Deputy fire chief to retire
Deputy Chief Jack Reall is retiring from the Columbus Fire Division effective Monday, a few months after an internal city investigative report alleged he participated in a payroll scheme that overpaid himself and others more than $440,000.
Reall, 52, has been involved in firefighting for more than 34 years and served nearly 30 years with the division since his hiring in December 1989. As deputy chief, he is paid more than $157,000 per year.
“I believe I made the community and Division better throughout my tenure,” Reall wrote in his retirement letter, which was submitted Tuesday.

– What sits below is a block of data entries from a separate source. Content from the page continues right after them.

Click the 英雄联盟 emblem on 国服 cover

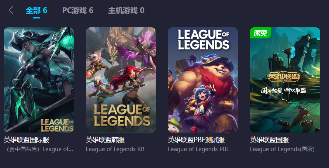(x=284, y=77)
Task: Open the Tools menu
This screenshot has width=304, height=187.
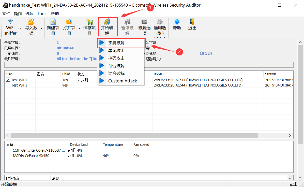Action: click(x=42, y=13)
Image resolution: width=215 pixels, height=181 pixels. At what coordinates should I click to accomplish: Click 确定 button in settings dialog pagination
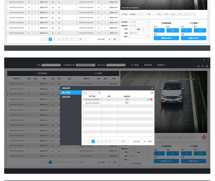point(150,141)
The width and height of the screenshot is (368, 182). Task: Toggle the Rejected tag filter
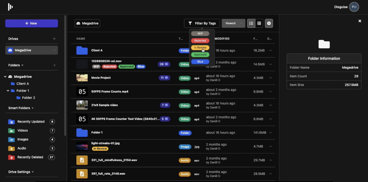pyautogui.click(x=200, y=41)
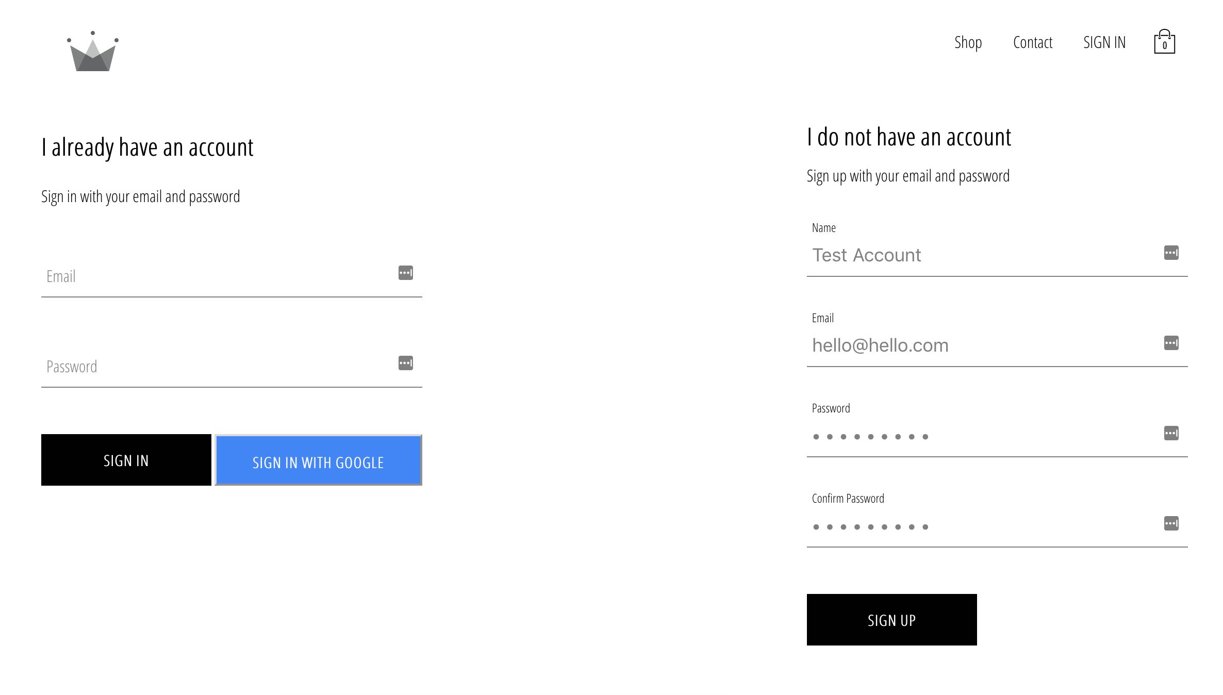Click the Email field containing hello@hello.com
This screenshot has width=1223, height=695.
(x=980, y=346)
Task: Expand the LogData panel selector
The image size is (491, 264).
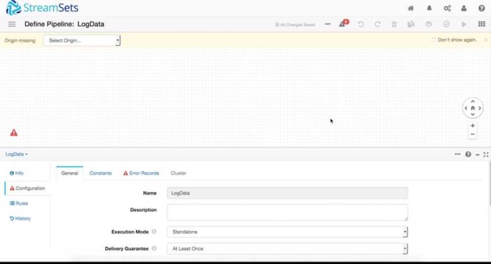Action: (x=17, y=154)
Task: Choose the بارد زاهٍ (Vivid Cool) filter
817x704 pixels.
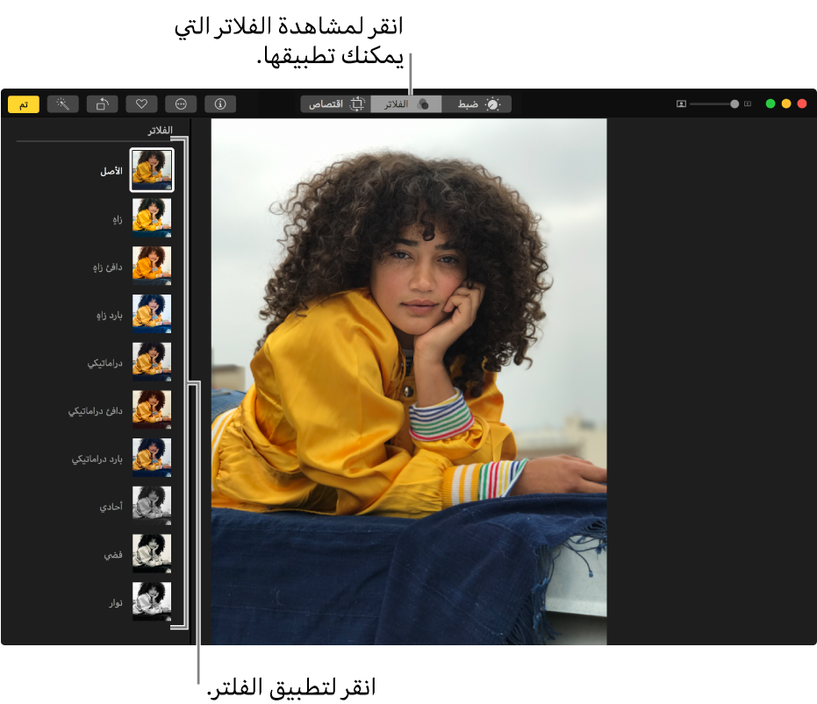Action: pos(152,314)
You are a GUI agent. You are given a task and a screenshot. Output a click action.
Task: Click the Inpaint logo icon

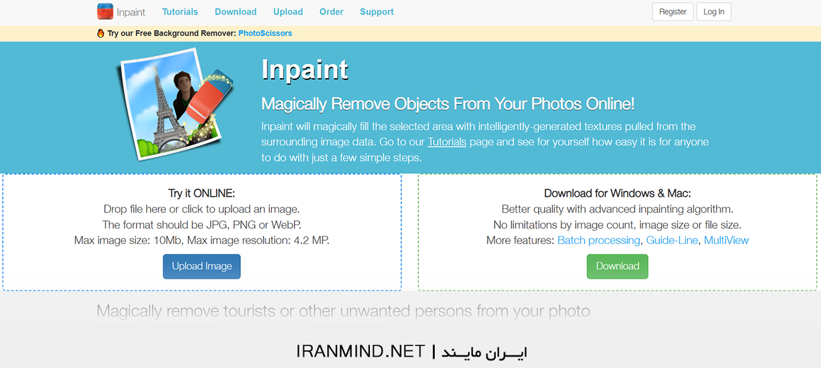pyautogui.click(x=105, y=11)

A city report released in July raised serious questions about how Reall classified his time in the division’s computer Reall staffing system. Reall had marked himself on “company business vacancy,” which means an employee is unavailable for normal work responsibilities and has to be replaced by another employee, for hundreds of hours from 2016 to 2018. That caused the city’s costs to rise because it created a chain reaction among supervisors to perform Reall’s duties.
The report accused Reall of pretending to be on city work or training while he was getting paid by others and calculated that the amount of overpayment to supervisory fire division employees totaled up to $442,983.
The report recommended that Reall be fired and prosecuted or that the city seek recovery through a civil suit. That decision rests with Columbus City Attorney Zach Klein, who did not return a call Thursday night seeking comment.
Brad Koffel, Reall’s attorney, previously called the report “false and defamatory.”